Pseudo-waves have been introduced in [2-3] as a solution to the complexity of traveling-waves for lossy transmission lines. While being a mathematical tool, they obey the same rules and formulas that apply to the lossless transmission lines.

They are defined as:

$a = \frac{ \sqrt{\Re(Z_{ref})} }{ 2|Z_{ref}| } \left(V + Z_{ref} I \right)$
$b = \frac{ \sqrt{\Re(Z_{ref})} }{ 2|Z_{ref}| } \left(V - Z_{ref} I \right)$

where $$Z_{ref}$$ is the reference impedance of the pseudo-wave.

Pseudo-waves are equals to traveling-waves when $$Z_{ref}=Z_0$$, where $$Z_0$$ is the characteristic impedance of the transmission line. However, if $$Z_{ref}$$ is complex-valued, the power $$p$$ transmitted by a pseudo-wave through the transmission line is:

$p = |a|^2 - |b|^2 + 2 \Im(ab^*) \frac{\Im(Z_{ref})}{\Re(Z_{ref})}$

which is the same result than for traveling waves . Moreover, if $$Z_{ref}$$ is complex-valued, the scattering matrix of a reciprocal device might not be symmetrical.

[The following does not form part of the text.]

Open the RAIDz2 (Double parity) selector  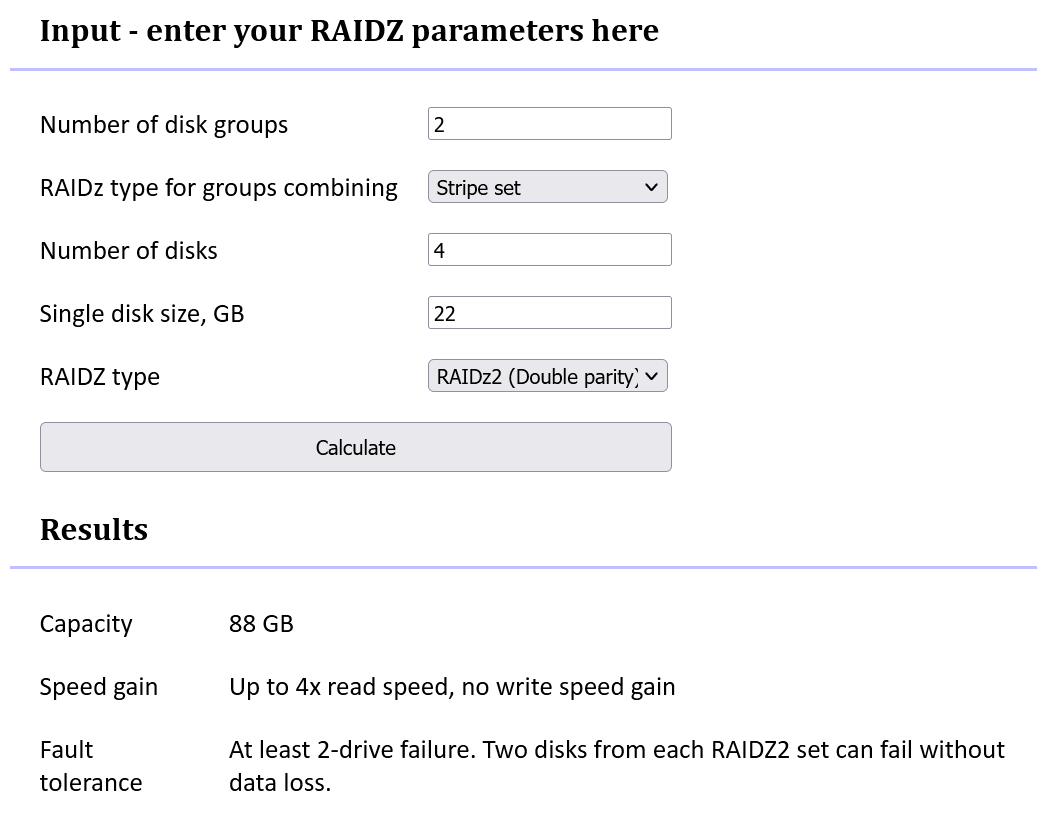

However, when $$Z_{ref}$$ is chosen to be real, $$a$$ and $$b$$ behave just like traveling-wave amplitude in a lossless transmission line with a real characteristic impedance[2-3,5].

### Power-waves¶

The scattering matrix as defined above has the fundamental problem that a zero-reflection coefficient does not guarantee maximal power transfer from the generator to the load [5-6]. To remedy this situation, the concept of power-waves has been introduced . It is a mathematical tool which is compatible with the conjugate matching condition. It also gives intuitive total power expressions, as the sum of forward and backward waves, also for complex characteristic impedances.

The power-waves $$a$$ and $$b$$ are defined from frequency-dependent (complex) port impedance $$Z_0$$ :

$a = \frac{1}{2\sqrt{\Re(Z_0)}} \left( V + Z_0 I \right)$
$b = \frac{1}{2\sqrt{\Re(Z_0)}} \left( V - Z_0^* I \right)$

where $$Z_0^*$$ is the complex conjugate of $$Z_0$$.

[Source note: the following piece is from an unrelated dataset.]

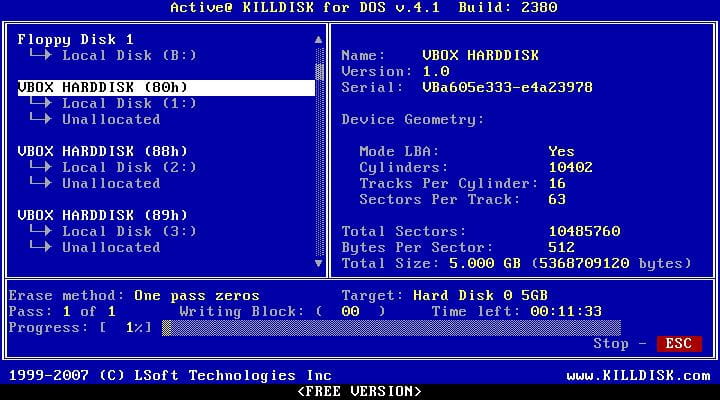Select Unallocated space under VBOX HARDDISK (89h)
The image size is (720, 400).
110,247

At the contrary of pseudo-waves, power-waves satisfy the power relation:

$p = |a|^2 - |b|^2$

even when $$Z$$ is complex. That is, power-waves have been developed such as zero power-wave reflection coefficient corresponds to maximum power transfer.

Most RF circuit solvers use the power-waves definition (such as ADS, ANSYS Circuit). scikit-rf also uses the power-waves definition by default.

## Caveats¶

### Reflection Coefficient and Smith Chart¶

The Smith chart is based on the reflection coefficient $$\Gamma$$, a ratio of the impedance of the load $$Z_{load}$$ and the reference impedance $$Z_{ref}$$ that defines the center of the chart:

$\Gamma(Z_{load}) = \frac{Z_{load} - Z_{ref} }{Z_{load} + Z_{ref}}$

Let’s consider the reflection coefficients of a short for both pseudo-waves and power-waves formulations with respect to a complex characteristic impedance:

:

%matplotlib inline
import skrf as rf
rf.stylely()
# this is just for plotting junk
kw = dict(draw_labels=True, marker = 'o', markersize = 10)


For the case of pseudo-waves, the ratio $$b/a$$ gives the expected expression for $$\Gamma$$. Thus, whatever the reference impedance, the Smith chart for short is as one could expect:

:

# same but paying attention to the s-param definition:
ntw_pseudo = rf.wr10.short()
ntw_pseudo.renormalize(1j, s_def='pseudo')
ntw_pseudo.plot_s_smith(**kw) However, for power-waves:

:

# default: power wave formulation
ntw_power = rf.wr10.short()
ntw_power.renormalize(1j)  # same as renormalize(1j, s_def='power')
ntw_power.plot_s_smith(**kw)  # gives an open! This unexpected behavior is the result of the appearance of $$Z_0^*$$ in the definition of the amplitude of the reverse power-wave $$b$$, hence changing the reflection coefficient formula:

$\Gamma_{\mathrm{powerwaves}}(Z_{load}) = \frac{b}{a} = \frac{Z_{load} - Z_0^*} {Z_{load} + Z_0}$

Thus, in the case of complex characteristic impedance, the Smith chart does not apply with power-waves.